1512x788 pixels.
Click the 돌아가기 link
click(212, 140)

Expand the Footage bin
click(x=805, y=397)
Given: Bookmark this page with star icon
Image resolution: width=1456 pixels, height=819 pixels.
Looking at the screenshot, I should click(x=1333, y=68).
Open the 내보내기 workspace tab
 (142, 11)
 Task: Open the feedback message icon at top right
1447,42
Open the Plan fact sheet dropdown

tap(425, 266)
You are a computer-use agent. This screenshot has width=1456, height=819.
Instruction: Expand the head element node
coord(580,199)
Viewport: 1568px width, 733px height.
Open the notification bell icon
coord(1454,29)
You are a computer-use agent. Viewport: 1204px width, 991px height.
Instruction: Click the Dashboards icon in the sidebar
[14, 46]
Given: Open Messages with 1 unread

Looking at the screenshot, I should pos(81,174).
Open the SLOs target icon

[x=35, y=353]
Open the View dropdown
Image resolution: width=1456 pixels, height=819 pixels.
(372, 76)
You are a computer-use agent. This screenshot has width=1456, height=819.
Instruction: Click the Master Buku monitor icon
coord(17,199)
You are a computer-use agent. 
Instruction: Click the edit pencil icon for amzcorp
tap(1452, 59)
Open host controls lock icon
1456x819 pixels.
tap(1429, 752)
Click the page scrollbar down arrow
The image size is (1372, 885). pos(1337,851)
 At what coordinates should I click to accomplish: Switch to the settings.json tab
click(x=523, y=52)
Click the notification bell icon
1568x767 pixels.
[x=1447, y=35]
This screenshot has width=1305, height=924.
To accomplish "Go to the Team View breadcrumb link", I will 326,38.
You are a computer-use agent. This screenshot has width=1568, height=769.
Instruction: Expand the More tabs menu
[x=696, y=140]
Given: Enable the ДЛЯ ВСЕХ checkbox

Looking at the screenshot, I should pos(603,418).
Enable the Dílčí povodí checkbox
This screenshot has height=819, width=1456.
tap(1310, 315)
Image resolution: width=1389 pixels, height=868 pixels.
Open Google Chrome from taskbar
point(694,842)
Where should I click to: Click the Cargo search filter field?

▬▬▬▬▬▬▬▬▬▬

Exercise instructions → Every word of every entry must be returned as it appears.

Written response →
1512x788 pixels.
Click the 돌아가기 link
click(212, 140)

Expand the Footage bin
click(x=805, y=397)
Given: Bookmark this page with star icon
Image resolution: width=1456 pixels, height=819 pixels.
Looking at the screenshot, I should click(x=1333, y=68).
Open the 내보내기 workspace tab
 (142, 11)
 Task: Open the feedback message icon at top right
1447,42
Open the Plan fact sheet dropdown

tap(425, 266)
You are a computer-use agent. This screenshot has width=1456, height=819.
Instruction: Expand the head element node
coord(580,199)
Viewport: 1568px width, 733px height.
Open the notification bell icon
coord(1454,29)
You are a computer-use agent. Viewport: 1204px width, 991px height.
Instruction: Click the Dashboards icon in the sidebar
[14, 46]
Given: Open Messages with 1 unread

Looking at the screenshot, I should pos(81,174).
Open the SLOs target icon

[x=35, y=353]
Open the View dropdown
Image resolution: width=1456 pixels, height=819 pixels.
(372, 76)
You are a computer-use agent. This screenshot has width=1456, height=819.
Instruction: Click the Master Buku monitor icon
coord(17,199)
You are a computer-use agent. 
Instruction: Click the edit pencil icon for amzcorp
tap(1452, 59)
Open host controls lock icon
1456x819 pixels.
tap(1429, 752)
Click the page scrollbar down arrow
The image size is (1372, 885). pos(1337,851)
 At what coordinates should I click to accomplish: Switch to the settings.json tab
click(x=523, y=52)
Click the notification bell icon
1568x767 pixels.
[x=1447, y=35]
This screenshot has width=1305, height=924.
To accomplish "Go to the Team View breadcrumb link", I will 326,38.
You are a computer-use agent. This screenshot has width=1568, height=769.
Instruction: Expand the More tabs menu
[x=696, y=140]
Given: Enable the ДЛЯ ВСЕХ checkbox

Looking at the screenshot, I should pos(603,418).
Enable the Dílčí povodí checkbox
This screenshot has height=819, width=1456.
tap(1310, 315)
Image resolution: width=1389 pixels, height=868 pixels.
Open Google Chrome from taskbar
point(694,842)
Where should I click to: Click the Cargo search filter field?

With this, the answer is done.